[Working data — start]

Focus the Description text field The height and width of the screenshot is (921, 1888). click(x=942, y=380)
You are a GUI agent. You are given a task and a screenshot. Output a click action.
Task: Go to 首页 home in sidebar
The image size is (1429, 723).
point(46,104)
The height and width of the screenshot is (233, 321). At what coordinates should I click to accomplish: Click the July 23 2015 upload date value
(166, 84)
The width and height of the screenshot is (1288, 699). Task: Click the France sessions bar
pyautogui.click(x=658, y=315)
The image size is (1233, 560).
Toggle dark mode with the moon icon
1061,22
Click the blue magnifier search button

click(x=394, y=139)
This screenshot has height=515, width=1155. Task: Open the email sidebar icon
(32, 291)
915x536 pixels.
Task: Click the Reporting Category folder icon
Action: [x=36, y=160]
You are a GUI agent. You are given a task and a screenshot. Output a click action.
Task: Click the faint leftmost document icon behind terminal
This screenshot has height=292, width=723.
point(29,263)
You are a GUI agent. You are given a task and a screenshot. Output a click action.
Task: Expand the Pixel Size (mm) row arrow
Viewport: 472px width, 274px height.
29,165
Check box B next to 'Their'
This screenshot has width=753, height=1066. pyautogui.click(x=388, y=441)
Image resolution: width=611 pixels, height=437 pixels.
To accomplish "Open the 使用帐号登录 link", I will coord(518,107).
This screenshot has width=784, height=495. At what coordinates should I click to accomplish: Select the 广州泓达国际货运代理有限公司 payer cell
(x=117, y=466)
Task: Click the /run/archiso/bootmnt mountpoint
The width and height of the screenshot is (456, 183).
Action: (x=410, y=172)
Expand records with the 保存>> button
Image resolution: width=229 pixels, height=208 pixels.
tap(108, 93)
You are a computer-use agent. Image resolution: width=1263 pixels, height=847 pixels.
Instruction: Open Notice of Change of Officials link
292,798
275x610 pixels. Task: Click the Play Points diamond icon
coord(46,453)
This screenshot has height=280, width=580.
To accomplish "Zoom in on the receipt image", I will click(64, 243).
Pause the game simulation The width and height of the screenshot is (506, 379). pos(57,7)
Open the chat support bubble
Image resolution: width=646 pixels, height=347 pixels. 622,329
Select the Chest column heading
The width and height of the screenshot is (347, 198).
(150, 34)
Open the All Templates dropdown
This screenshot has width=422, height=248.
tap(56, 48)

[Working data — finish]

Goal of the exercise -> Can you quote exactly the lines from the one containing "Open the chat support bubble" through the last line of the records above, and nothing else?

Response box ->
Open the chat support bubble
Image resolution: width=646 pixels, height=347 pixels. 622,329
Select the Chest column heading
The width and height of the screenshot is (347, 198).
(150, 34)
Open the All Templates dropdown
This screenshot has width=422, height=248.
tap(56, 48)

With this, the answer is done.